Phosphorylation of serine residues 3, 6, 10, and 13 distinguishes membrane anchored from soluble glutamic acid decarboxylase 65 and is restricted to glutamic acid decarboxylase 65alpha.

GAD65, the smaller isoform of the gamma-aminobutyric acid-synthesizing enzyme glutamic acid decarboxylase is detected as an alpha/beta doublet of distinct mobility on SDS-polyacrylamide gel electrophoresis. Glutamic acid decarboxylase (GAD) 65 is reversibly anchored to the membrane of synaptic vesicles in neurons and synaptic-like microvesicles in pancreatic beta-cells.

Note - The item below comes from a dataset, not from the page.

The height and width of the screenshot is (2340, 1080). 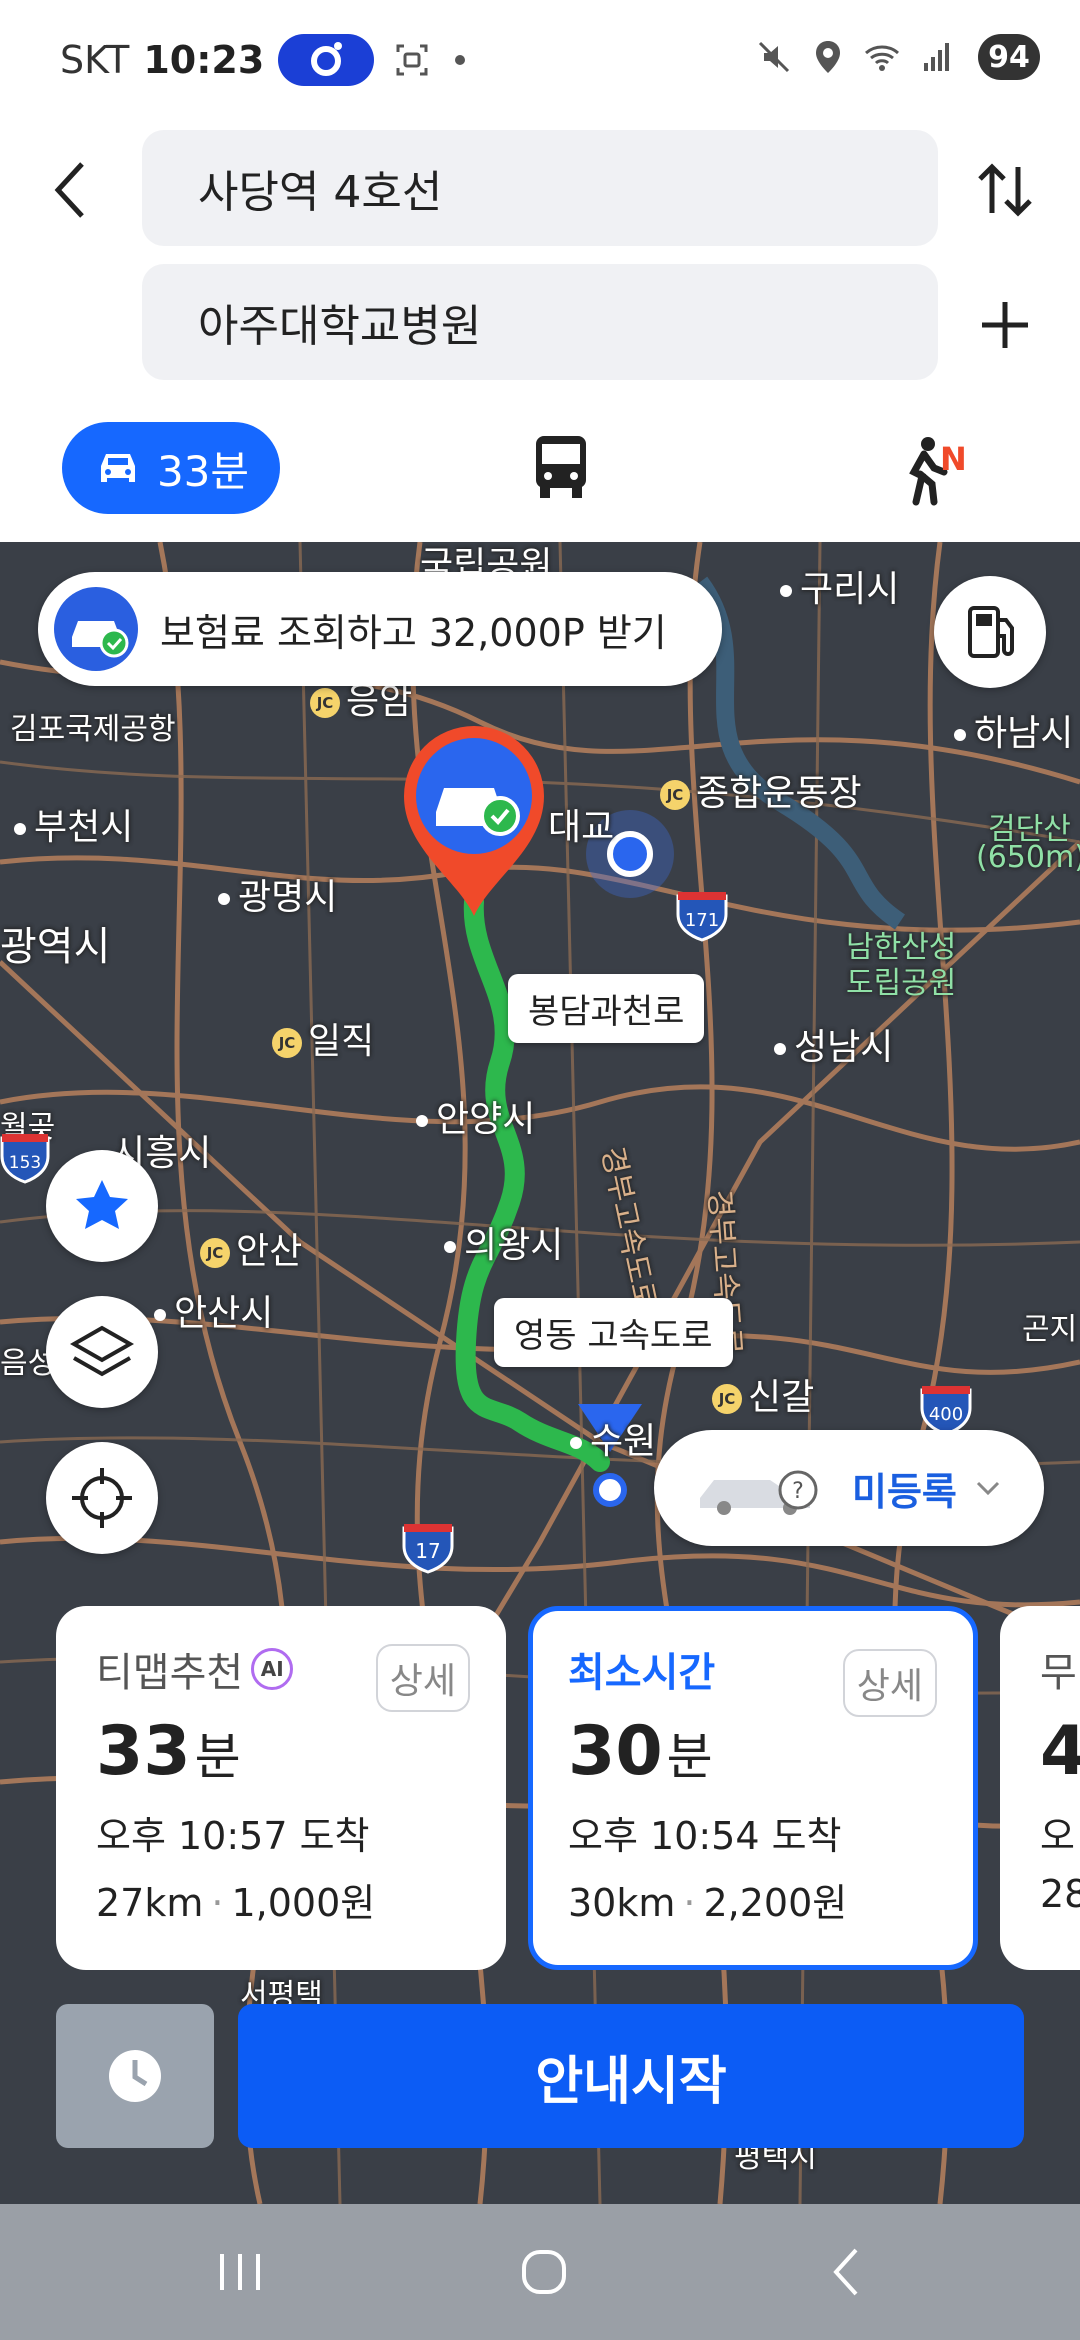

Here we demonstrate that GAD65alpha but not beta is phosphorylated in vivo and in vitro in several cell types. Phosphorylation is not the cause of the alpha/beta heterogeneity but represents a unique post-translational modification of GAD65alpha. Two-dimensional protein analyses identified five phosphorylated species of three different charges, which are likely to represent mono-, di-, and triphosphorylated GAD65alpha in different combinations of phosphorylated serines. Phosphorylation of GAD65alpha was located at serine residues 3, 6, 10, and 13, shown to be mediated by a membrane bound kinase, and distinguish the membrane anchored, and soluble forms of the enzyme. Phosphorylation status does not affect membrane anchoring of GAD65, nor its Km or Vmax for glutamate. The results are consistent with a model in which GAD65alpha and -beta constitute the two subunits of the native GAD65 dimer, only one of which, alpha, undergoes phosphorylation following membrane anchoring, perhaps to regulate specific aspects of GAD65 function in the synaptic vesicle membrane.[1]